Rosamond Lehmann’s first novel, now a classic of British literature, tells a luminous story of friendship, discovery, and forbidden love
This debut novel, set in the early 1900s, tells the story of Judith Earle, a solitary only child growing up in a sprawling house in the Thames Valley. From an early age, she is fascinated by the six cousins who live next door.
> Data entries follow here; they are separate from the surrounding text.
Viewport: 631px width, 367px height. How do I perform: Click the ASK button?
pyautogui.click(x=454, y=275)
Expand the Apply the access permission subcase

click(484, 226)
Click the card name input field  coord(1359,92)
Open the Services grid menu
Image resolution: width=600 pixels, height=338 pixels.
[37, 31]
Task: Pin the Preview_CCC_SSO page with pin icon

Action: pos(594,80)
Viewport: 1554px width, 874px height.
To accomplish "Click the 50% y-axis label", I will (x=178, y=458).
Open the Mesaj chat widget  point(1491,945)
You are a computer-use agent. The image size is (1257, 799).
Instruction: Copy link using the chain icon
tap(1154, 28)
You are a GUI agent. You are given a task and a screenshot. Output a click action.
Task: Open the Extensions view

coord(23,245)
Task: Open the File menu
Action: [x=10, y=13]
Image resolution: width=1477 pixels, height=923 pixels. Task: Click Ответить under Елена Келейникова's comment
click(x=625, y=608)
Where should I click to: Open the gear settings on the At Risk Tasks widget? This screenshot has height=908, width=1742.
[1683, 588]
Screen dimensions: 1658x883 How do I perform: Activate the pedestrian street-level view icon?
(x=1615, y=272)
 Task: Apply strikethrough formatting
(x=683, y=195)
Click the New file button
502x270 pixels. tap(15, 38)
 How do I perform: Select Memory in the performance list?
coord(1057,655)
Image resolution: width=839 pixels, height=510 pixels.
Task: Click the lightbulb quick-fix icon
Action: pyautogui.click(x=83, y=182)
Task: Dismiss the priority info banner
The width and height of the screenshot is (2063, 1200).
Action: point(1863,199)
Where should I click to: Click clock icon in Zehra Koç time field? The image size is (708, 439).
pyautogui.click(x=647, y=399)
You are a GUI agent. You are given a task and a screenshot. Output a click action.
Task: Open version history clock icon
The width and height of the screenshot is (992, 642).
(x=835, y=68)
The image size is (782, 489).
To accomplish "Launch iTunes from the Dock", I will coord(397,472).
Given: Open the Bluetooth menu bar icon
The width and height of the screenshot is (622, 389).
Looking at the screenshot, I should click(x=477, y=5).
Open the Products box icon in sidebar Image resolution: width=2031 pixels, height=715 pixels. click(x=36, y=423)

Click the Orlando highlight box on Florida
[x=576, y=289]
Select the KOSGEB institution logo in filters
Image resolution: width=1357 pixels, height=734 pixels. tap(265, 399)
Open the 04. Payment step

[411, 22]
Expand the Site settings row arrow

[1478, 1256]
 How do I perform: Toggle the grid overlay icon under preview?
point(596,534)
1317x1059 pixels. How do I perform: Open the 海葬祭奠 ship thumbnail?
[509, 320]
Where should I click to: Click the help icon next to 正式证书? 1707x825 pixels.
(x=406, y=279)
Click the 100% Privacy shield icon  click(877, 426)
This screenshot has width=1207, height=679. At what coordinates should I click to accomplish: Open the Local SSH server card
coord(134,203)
There’s boring, faithful Martin, of the red cheeks and perennially scabby knees; beautiful, aristocratic Charlie, whom Judith secretly adores and who will die in the First World War; reckless Julian, who turns lying into an art; enigmatic Roddy, who visits only occasionally; and Mariella, whose marriage to her first cousin will end tragically, and who lives with the scandal of her mother running off with another man. Every year, the Fyfe family returns to this idyllic corner of England. Childhood friendships blossom into adolescent romance as the cousins fall in love with Judith—and she with them. But her world transforms forever when she meets a beautiful fellow student named Jennifer.
A novel in many ways ahead of its time, Dusty Answer is about love: first love, love on the rebound, taboo love, the loss of love. With its gentle indictment of England’s class system, it is also about what goes on behind the closed doors of genteel society, and the self-deceptions we spin in order to give our lives meaning.